__Task statement__.
Copy each of the following items word for word.

__Records shown__.
===============

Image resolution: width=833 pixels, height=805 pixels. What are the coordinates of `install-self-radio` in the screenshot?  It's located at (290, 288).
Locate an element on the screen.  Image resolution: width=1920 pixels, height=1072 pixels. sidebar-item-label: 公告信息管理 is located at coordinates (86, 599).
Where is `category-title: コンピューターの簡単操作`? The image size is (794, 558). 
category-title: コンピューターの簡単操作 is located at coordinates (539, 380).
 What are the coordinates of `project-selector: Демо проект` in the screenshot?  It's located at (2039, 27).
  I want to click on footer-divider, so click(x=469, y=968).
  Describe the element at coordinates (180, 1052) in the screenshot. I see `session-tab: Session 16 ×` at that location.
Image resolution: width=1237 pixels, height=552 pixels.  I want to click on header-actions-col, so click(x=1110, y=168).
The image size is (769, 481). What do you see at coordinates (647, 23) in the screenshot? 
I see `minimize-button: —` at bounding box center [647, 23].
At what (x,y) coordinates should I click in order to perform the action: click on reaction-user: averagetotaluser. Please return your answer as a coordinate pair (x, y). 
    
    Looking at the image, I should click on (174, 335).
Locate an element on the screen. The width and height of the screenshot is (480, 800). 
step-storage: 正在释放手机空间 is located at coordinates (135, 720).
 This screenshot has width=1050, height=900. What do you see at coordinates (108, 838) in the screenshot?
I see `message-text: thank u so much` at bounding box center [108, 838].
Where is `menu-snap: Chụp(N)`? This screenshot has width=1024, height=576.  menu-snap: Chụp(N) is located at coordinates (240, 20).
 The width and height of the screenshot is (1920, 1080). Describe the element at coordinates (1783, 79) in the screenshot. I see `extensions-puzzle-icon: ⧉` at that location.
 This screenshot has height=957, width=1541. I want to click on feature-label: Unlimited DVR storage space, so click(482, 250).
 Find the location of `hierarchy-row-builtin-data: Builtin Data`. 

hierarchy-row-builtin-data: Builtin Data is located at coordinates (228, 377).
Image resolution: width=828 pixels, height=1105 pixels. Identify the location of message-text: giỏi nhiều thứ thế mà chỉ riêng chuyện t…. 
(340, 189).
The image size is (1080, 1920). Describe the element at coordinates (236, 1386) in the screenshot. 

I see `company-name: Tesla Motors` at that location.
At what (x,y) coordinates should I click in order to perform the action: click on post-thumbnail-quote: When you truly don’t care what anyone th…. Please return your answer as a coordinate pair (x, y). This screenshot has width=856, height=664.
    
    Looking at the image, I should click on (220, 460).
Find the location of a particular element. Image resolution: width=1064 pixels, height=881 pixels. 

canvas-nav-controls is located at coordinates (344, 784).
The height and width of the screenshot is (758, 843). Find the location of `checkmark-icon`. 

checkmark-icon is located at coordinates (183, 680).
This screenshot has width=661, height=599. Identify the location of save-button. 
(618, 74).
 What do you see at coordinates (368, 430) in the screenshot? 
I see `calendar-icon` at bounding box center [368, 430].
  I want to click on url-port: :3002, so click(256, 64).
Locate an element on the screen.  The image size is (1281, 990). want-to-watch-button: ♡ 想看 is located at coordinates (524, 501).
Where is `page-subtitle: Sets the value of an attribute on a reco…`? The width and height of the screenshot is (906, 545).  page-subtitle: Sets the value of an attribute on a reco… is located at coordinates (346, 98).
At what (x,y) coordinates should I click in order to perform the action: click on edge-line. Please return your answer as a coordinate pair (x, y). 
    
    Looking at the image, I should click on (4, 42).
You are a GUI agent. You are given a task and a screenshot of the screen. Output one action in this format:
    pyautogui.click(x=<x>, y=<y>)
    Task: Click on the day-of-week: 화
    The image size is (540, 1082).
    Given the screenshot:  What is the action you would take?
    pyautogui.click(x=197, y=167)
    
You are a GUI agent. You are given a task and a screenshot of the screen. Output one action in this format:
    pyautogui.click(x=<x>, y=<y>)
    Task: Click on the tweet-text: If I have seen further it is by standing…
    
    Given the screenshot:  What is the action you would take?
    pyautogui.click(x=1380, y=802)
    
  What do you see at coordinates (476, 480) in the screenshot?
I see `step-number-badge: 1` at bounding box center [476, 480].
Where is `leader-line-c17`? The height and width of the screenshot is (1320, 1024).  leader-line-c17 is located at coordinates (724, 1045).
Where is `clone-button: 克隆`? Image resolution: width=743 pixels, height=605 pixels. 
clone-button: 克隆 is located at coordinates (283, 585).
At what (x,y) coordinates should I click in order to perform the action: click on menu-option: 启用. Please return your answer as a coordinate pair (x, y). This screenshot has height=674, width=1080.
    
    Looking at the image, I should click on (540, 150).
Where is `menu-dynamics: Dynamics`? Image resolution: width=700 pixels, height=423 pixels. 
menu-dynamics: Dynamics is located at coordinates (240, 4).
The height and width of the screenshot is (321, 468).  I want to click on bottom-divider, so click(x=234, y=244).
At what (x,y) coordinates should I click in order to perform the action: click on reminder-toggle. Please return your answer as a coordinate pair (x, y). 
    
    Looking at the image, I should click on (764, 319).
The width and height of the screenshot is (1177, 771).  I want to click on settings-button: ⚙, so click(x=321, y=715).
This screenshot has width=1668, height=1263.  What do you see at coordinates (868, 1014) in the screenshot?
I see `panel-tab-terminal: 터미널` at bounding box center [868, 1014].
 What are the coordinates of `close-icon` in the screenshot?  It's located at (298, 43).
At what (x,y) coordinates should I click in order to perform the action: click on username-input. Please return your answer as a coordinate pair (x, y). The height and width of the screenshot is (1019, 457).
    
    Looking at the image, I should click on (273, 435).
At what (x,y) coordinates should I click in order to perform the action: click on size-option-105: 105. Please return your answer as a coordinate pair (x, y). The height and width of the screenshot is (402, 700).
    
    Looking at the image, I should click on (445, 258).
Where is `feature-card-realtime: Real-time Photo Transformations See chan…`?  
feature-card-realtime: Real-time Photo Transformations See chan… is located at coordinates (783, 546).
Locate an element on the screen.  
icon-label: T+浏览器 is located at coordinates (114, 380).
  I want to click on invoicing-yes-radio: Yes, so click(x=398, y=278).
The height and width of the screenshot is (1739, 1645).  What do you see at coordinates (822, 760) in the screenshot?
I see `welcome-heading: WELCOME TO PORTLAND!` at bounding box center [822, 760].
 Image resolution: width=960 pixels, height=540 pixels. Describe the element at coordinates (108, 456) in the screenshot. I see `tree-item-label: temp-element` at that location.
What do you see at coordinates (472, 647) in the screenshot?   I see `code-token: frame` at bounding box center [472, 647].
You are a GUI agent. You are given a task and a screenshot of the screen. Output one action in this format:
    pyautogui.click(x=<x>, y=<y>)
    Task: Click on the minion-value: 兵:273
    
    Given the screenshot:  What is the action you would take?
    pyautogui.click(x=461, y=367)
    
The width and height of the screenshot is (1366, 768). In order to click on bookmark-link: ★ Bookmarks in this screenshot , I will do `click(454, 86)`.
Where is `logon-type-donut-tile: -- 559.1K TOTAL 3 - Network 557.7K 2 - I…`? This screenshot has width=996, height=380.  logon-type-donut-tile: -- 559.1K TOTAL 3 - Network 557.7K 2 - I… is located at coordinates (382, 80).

===============

__Answer below__.
Image resolution: width=833 pixels, height=805 pixels. What are the coordinates of `install-self-radio` in the screenshot?  It's located at (290, 288).
Locate an element on the screen.  Image resolution: width=1920 pixels, height=1072 pixels. sidebar-item-label: 公告信息管理 is located at coordinates (86, 599).
Where is `category-title: コンピューターの簡単操作`? The image size is (794, 558). 
category-title: コンピューターの簡単操作 is located at coordinates (539, 380).
 What are the coordinates of `project-selector: Демо проект` in the screenshot?  It's located at (2039, 27).
  I want to click on footer-divider, so click(x=469, y=968).
  Describe the element at coordinates (180, 1052) in the screenshot. I see `session-tab: Session 16 ×` at that location.
Image resolution: width=1237 pixels, height=552 pixels.  I want to click on header-actions-col, so click(x=1110, y=168).
The image size is (769, 481). What do you see at coordinates (647, 23) in the screenshot? 
I see `minimize-button: —` at bounding box center [647, 23].
At what (x,y) coordinates should I click in order to perform the action: click on reaction-user: averagetotaluser. Please return your answer as a coordinate pair (x, y). 
    
    Looking at the image, I should click on (174, 335).
Locate an element on the screen. The width and height of the screenshot is (480, 800). 
step-storage: 正在释放手机空间 is located at coordinates (135, 720).
 This screenshot has width=1050, height=900. What do you see at coordinates (108, 838) in the screenshot?
I see `message-text: thank u so much` at bounding box center [108, 838].
Where is `menu-snap: Chụp(N)`? This screenshot has width=1024, height=576.  menu-snap: Chụp(N) is located at coordinates (240, 20).
 The width and height of the screenshot is (1920, 1080). Describe the element at coordinates (1783, 79) in the screenshot. I see `extensions-puzzle-icon: ⧉` at that location.
 This screenshot has height=957, width=1541. I want to click on feature-label: Unlimited DVR storage space, so click(482, 250).
 Find the location of `hierarchy-row-builtin-data: Builtin Data`. 

hierarchy-row-builtin-data: Builtin Data is located at coordinates (228, 377).
Image resolution: width=828 pixels, height=1105 pixels. Identify the location of message-text: giỏi nhiều thứ thế mà chỉ riêng chuyện t…. 
(340, 189).
The image size is (1080, 1920). Describe the element at coordinates (236, 1386) in the screenshot. 

I see `company-name: Tesla Motors` at that location.
At what (x,y) coordinates should I click in order to perform the action: click on post-thumbnail-quote: When you truly don’t care what anyone th…. Please return your answer as a coordinate pair (x, y). This screenshot has width=856, height=664.
    
    Looking at the image, I should click on (220, 460).
Find the location of a particular element. Image resolution: width=1064 pixels, height=881 pixels. 

canvas-nav-controls is located at coordinates (344, 784).
The height and width of the screenshot is (758, 843). Find the location of `checkmark-icon`. 

checkmark-icon is located at coordinates (183, 680).
This screenshot has width=661, height=599. Identify the location of save-button. 
(618, 74).
 What do you see at coordinates (368, 430) in the screenshot? 
I see `calendar-icon` at bounding box center [368, 430].
  I want to click on url-port: :3002, so click(256, 64).
Locate an element on the screen.  The image size is (1281, 990). want-to-watch-button: ♡ 想看 is located at coordinates (524, 501).
Where is `page-subtitle: Sets the value of an attribute on a reco…`? The width and height of the screenshot is (906, 545).  page-subtitle: Sets the value of an attribute on a reco… is located at coordinates (346, 98).
At what (x,y) coordinates should I click in order to perform the action: click on edge-line. Please return your answer as a coordinate pair (x, y). 
    
    Looking at the image, I should click on (4, 42).
You are a GUI agent. You are given a task and a screenshot of the screen. Output one action in this format:
    pyautogui.click(x=<x>, y=<y>)
    Task: Click on the day-of-week: 화
    The image size is (540, 1082).
    Given the screenshot:  What is the action you would take?
    pyautogui.click(x=197, y=167)
    
You are a GUI agent. You are given a task and a screenshot of the screen. Output one action in this format:
    pyautogui.click(x=<x>, y=<y>)
    Task: Click on the tweet-text: If I have seen further it is by standing…
    
    Given the screenshot:  What is the action you would take?
    pyautogui.click(x=1380, y=802)
    
  What do you see at coordinates (476, 480) in the screenshot?
I see `step-number-badge: 1` at bounding box center [476, 480].
Where is `leader-line-c17`? The height and width of the screenshot is (1320, 1024).  leader-line-c17 is located at coordinates (724, 1045).
Where is `clone-button: 克隆`? Image resolution: width=743 pixels, height=605 pixels. 
clone-button: 克隆 is located at coordinates (283, 585).
At what (x,y) coordinates should I click in order to perform the action: click on menu-option: 启用. Please return your answer as a coordinate pair (x, y). This screenshot has height=674, width=1080.
    
    Looking at the image, I should click on (540, 150).
Where is `menu-dynamics: Dynamics`? Image resolution: width=700 pixels, height=423 pixels. 
menu-dynamics: Dynamics is located at coordinates (240, 4).
The height and width of the screenshot is (321, 468).  I want to click on bottom-divider, so click(x=234, y=244).
At what (x,y) coordinates should I click in order to perform the action: click on reminder-toggle. Please return your answer as a coordinate pair (x, y). 
    
    Looking at the image, I should click on (764, 319).
The width and height of the screenshot is (1177, 771).  I want to click on settings-button: ⚙, so click(x=321, y=715).
This screenshot has width=1668, height=1263.  What do you see at coordinates (868, 1014) in the screenshot?
I see `panel-tab-terminal: 터미널` at bounding box center [868, 1014].
 What are the coordinates of `close-icon` in the screenshot?  It's located at (298, 43).
At what (x,y) coordinates should I click in order to perform the action: click on username-input. Please return your answer as a coordinate pair (x, y). The height and width of the screenshot is (1019, 457).
    
    Looking at the image, I should click on (273, 435).
At what (x,y) coordinates should I click in order to perform the action: click on size-option-105: 105. Please return your answer as a coordinate pair (x, y). The height and width of the screenshot is (402, 700).
    
    Looking at the image, I should click on (445, 258).
Where is `feature-card-realtime: Real-time Photo Transformations See chan…`?  
feature-card-realtime: Real-time Photo Transformations See chan… is located at coordinates (783, 546).
Locate an element on the screen.  
icon-label: T+浏览器 is located at coordinates (114, 380).
  I want to click on invoicing-yes-radio: Yes, so click(x=398, y=278).
The height and width of the screenshot is (1739, 1645).  What do you see at coordinates (822, 760) in the screenshot?
I see `welcome-heading: WELCOME TO PORTLAND!` at bounding box center [822, 760].
 Image resolution: width=960 pixels, height=540 pixels. Describe the element at coordinates (108, 456) in the screenshot. I see `tree-item-label: temp-element` at that location.
What do you see at coordinates (472, 647) in the screenshot?   I see `code-token: frame` at bounding box center [472, 647].
You are a GUI agent. You are given a task and a screenshot of the screen. Output one action in this format:
    pyautogui.click(x=<x>, y=<y>)
    Task: Click on the minion-value: 兵:273
    
    Given the screenshot:  What is the action you would take?
    pyautogui.click(x=461, y=367)
    
The width and height of the screenshot is (1366, 768). In order to click on bookmark-link: ★ Bookmarks in this screenshot , I will do `click(454, 86)`.
Where is `logon-type-donut-tile: -- 559.1K TOTAL 3 - Network 557.7K 2 - I…`? This screenshot has width=996, height=380.  logon-type-donut-tile: -- 559.1K TOTAL 3 - Network 557.7K 2 - I… is located at coordinates (382, 80).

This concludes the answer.